» **Problem**
Rewrite the listing starting at the line containing "You are a computer-use" and ending at the line containing "click(321, 525)", swapping "Statistics" for "Reports" and changing nothing else. Leave the pictures out of your answer.

* Begin Exercise data *

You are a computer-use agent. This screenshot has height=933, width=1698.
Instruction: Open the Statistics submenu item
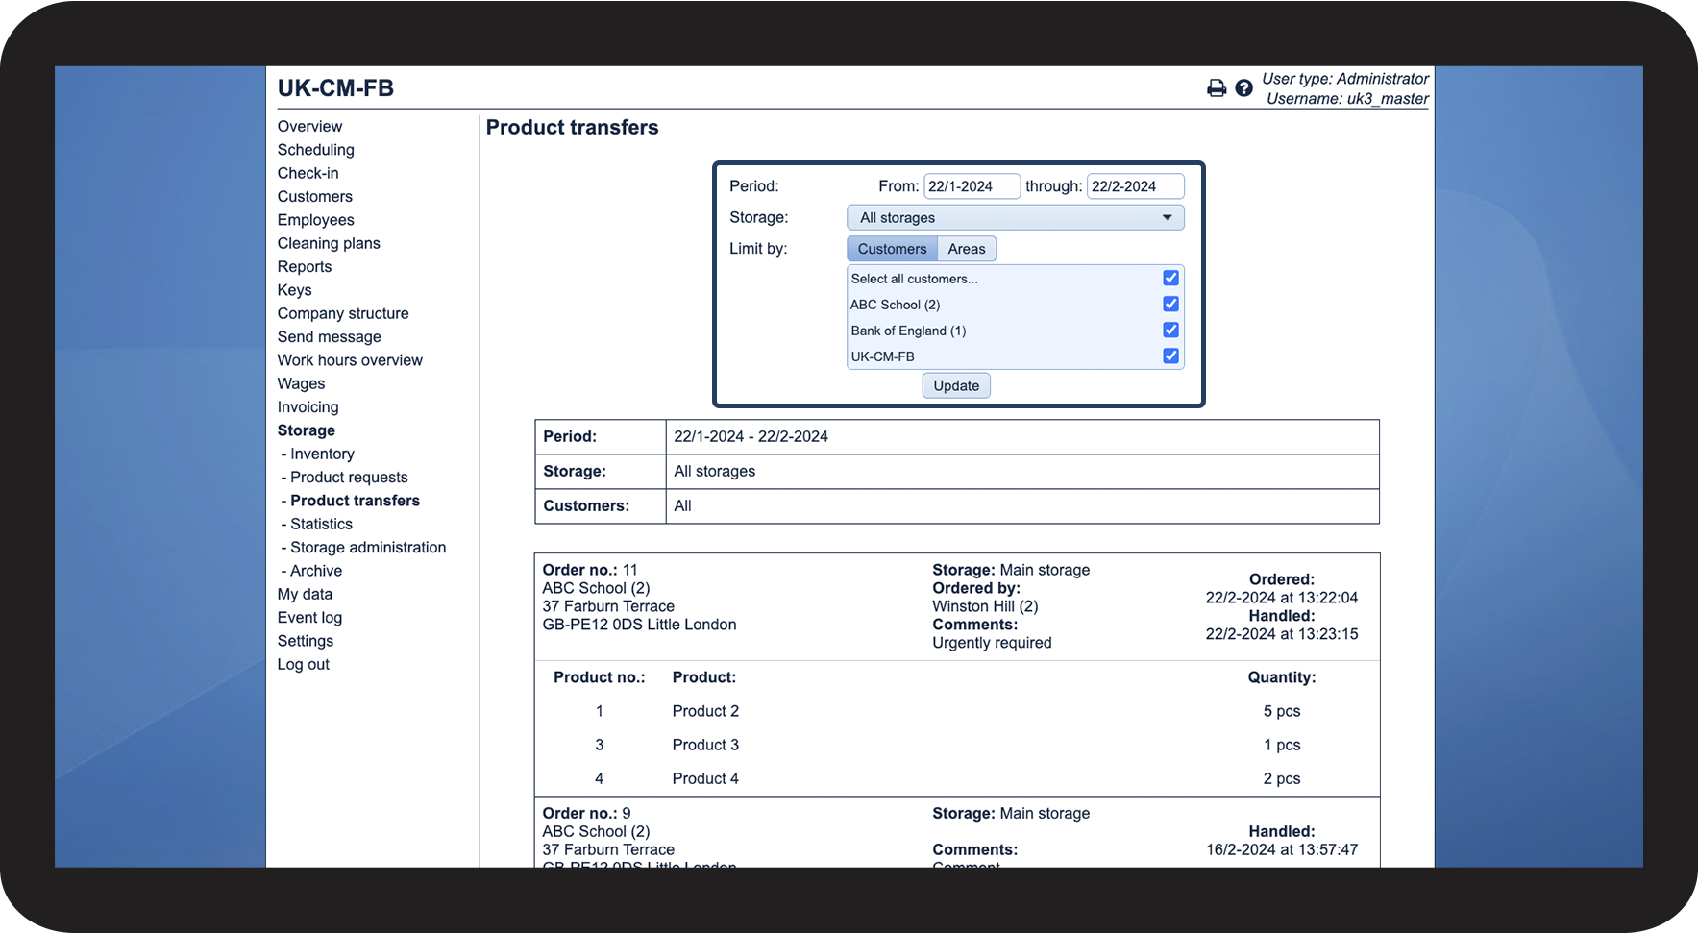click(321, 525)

* End Exercise data *
* Begin Exercise data *

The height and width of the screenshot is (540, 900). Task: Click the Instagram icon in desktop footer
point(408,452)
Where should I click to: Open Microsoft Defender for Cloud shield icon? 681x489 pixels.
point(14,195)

* End Exercise data *
* Begin Exercise data *

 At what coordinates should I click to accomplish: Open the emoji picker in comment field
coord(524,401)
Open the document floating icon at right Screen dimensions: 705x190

* End Exercise data *

» **Response**
You are a computer-use agent. This screenshot has height=933, width=1698.
Instruction: Open the Reports submenu item
click(321, 525)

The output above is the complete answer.